Wednesday, August 25, 2010

Survival of the Dead and how to keep a series interesting



Some background on me and George Romero's zombies:

I saw Night of the Living Dead one Saturday afternoon when I was in high school. The Memphis TV station, apparently thinking it was some innocuous old B&W horror movie, did not edit it. Forget the graphic intestine-eating: I'd never before seen a movie where the hero died such a pointless death. Later, when I got to college, I discovered there was a small community of people who'd watched that exact same broadcast and been similarly marked by it.

I saw Dawn of the Dead at the Cabana Theater in Jackson, TN. When the famous shotgun-to-the-head effect came up, a woman in a nurse's uniform got up and proclaimed to her date, "I see this shit in the ER all day, I ain't paying to see it now!" She stomped out. Her date stayed.

I saw Day of the Dead on videotape, alone in my college apartment. When the heroes were herded into the zombie enclosure, I had to stand up and pace around my chair for the remainder of the film. That's one way I handle suspense when I'm alone.

I saw Land of the Dead at a packed preview showing in Madison, WI. Cheers greeted Tom Savini's momentary cameo. Bigger cheers greeted the zombie biting out a girl's navel ring.

I saw Diary of the Dead at the late Westgate Art Cinema in Madison, with six other patrons (which explains why it's "late," I suppose). I stayed all the way through the credits to see if there was a stinger. There wasn't.

And now, Survival of the Dead, on blu ray in my living room, once again all alone.

You can find synopses of the film online, so I won't bore you with one here. What I will say is that Romero once again subverts expectations by giving us a zombie movie that's almost a western, with wide-screen photography, galloping horses and lots of gunplay. It's also the first true sequel in his series, featuring a character introduced in Diary of the Dead. At the same time you get the expected tropes: an isolated setting (in this case an island), survivors enmeshed in petty squabbles while missing the big picture, plenty of gore (most of it CG enhanced to the point of [deliberate] ridiculousness), and zombies doing things they've never done before.

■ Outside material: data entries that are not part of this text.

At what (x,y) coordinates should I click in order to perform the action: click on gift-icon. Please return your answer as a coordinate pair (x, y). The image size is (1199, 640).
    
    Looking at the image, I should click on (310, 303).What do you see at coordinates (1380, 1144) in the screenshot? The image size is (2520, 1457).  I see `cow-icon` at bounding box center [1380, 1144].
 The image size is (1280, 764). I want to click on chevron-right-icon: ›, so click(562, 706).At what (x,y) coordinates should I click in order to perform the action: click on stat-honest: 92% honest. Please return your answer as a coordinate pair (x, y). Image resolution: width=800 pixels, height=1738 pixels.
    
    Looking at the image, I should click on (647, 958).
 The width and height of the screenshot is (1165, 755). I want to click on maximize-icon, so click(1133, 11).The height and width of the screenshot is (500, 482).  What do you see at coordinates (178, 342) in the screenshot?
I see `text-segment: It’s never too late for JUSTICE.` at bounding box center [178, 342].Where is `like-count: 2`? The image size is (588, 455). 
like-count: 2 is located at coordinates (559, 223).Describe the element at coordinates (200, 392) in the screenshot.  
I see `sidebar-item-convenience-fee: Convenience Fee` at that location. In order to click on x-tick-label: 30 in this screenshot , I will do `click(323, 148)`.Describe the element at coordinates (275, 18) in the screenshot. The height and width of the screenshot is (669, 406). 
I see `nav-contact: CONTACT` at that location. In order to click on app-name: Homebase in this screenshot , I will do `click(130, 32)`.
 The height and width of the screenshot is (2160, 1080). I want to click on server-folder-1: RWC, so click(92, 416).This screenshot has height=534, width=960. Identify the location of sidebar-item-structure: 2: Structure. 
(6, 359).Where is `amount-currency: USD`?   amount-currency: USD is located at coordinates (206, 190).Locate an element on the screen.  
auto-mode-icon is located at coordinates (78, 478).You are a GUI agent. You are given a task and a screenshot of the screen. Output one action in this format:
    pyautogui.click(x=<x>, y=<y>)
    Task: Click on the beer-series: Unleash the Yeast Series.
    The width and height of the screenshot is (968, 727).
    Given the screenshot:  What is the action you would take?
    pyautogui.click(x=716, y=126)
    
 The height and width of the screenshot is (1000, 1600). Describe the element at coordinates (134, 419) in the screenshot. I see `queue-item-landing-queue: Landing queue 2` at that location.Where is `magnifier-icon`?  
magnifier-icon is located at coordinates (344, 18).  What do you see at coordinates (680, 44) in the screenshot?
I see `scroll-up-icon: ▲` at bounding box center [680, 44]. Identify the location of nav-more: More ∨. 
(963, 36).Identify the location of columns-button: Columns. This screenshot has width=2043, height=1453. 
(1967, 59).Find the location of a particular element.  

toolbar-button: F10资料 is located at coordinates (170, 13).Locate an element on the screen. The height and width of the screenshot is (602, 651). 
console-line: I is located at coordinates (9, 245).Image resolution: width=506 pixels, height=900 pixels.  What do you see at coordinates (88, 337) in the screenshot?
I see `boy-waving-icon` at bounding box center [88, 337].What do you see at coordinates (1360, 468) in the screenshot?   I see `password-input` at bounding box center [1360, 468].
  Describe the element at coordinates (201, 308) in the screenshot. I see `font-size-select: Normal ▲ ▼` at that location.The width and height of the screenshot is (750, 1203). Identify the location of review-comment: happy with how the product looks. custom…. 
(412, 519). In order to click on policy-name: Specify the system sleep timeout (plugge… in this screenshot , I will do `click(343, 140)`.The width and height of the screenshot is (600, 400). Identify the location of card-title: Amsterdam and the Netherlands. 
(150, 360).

Is this as good as Dawn of the Dead? No. You don't hit that sort of pinnacle more than once. John Ford made a lot of westerns, many of them great, but he only made one The Searchers. At the same time, it's impressive how Romero, working in such a narrowly defined form, continues to find new ways to present his zombies. A lot of web critics dismiss his newer films as lacking the chops of his earlier work, but that's missing the point.

After you revolutionize the genre with your first two horror films, it's impossible to keep repeating the trick. The fact that Romero doesn't simply rehash the same old thing is both admirable and exciting. As a novelist who writes a series, I see this as an example of how to do it right: name another series where the individual films are so hugely different from each other,and yet (to me at least) still give the people what they want.